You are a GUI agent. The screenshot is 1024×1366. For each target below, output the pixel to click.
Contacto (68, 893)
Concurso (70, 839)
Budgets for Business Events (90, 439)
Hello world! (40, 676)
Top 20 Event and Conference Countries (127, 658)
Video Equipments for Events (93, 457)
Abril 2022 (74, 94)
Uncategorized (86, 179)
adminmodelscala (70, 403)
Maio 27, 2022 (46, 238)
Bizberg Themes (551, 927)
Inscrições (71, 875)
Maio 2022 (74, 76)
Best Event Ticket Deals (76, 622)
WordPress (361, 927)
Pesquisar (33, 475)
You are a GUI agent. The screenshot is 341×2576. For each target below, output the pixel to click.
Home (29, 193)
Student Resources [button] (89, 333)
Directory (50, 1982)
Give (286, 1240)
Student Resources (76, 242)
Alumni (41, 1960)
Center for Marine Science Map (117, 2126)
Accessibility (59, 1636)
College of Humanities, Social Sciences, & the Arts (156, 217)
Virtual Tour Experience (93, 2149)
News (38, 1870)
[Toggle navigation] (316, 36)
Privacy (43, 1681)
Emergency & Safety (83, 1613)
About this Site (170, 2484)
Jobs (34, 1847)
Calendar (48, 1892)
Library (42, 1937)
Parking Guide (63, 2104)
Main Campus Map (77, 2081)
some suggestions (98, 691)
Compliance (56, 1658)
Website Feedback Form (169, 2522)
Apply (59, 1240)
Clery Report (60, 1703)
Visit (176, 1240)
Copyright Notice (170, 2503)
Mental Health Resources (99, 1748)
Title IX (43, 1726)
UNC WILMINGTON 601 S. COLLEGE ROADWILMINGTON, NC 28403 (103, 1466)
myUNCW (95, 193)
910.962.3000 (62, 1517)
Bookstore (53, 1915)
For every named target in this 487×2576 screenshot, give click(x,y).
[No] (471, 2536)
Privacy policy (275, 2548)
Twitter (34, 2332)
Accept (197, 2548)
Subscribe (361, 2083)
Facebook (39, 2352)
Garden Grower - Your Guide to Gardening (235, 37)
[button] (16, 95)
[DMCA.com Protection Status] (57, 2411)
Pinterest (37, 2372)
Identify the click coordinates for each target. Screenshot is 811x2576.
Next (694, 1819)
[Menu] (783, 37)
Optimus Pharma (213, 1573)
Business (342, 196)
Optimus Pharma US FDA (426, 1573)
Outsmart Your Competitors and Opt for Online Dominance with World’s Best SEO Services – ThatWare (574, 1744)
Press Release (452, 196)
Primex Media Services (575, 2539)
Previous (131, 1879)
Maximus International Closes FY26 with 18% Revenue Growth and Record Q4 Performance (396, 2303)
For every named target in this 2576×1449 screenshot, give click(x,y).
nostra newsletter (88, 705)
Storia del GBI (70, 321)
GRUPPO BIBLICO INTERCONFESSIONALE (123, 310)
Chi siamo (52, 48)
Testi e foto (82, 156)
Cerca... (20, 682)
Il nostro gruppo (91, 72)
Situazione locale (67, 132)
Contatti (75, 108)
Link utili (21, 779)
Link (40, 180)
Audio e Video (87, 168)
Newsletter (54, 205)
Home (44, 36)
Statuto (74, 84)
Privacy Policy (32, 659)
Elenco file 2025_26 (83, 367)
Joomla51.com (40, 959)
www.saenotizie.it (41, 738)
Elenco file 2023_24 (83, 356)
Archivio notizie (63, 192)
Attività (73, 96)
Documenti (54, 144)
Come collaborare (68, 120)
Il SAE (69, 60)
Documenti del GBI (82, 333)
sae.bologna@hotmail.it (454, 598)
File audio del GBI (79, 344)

■ **Work order**: Look above and return each line of the records exactly, from the very first through the line with "Student Resources (76, 242)", both included.

■ **Solution to the exercise**:
You are a GUI agent. The screenshot is 1024×1366. For each target below, output the pixel to click.
Contacto (68, 893)
Concurso (70, 839)
Budgets for Business Events (90, 439)
Hello world! (40, 676)
Top 20 Event and Conference Countries (127, 658)
Video Equipments for Events (93, 457)
Abril 2022 (74, 94)
Uncategorized (86, 179)
adminmodelscala (70, 403)
Maio 27, 2022 (46, 238)
Bizberg Themes (551, 927)
Inscrições (71, 875)
Maio 2022 (74, 76)
Best Event Ticket Deals (76, 622)
WordPress (361, 927)
Pesquisar (33, 475)
You are a GUI agent. The screenshot is 341×2576. For each target below, output the pixel to click.
Home (29, 193)
Student Resources [button] (89, 333)
Directory (50, 1982)
Give (286, 1240)
Student Resources (76, 242)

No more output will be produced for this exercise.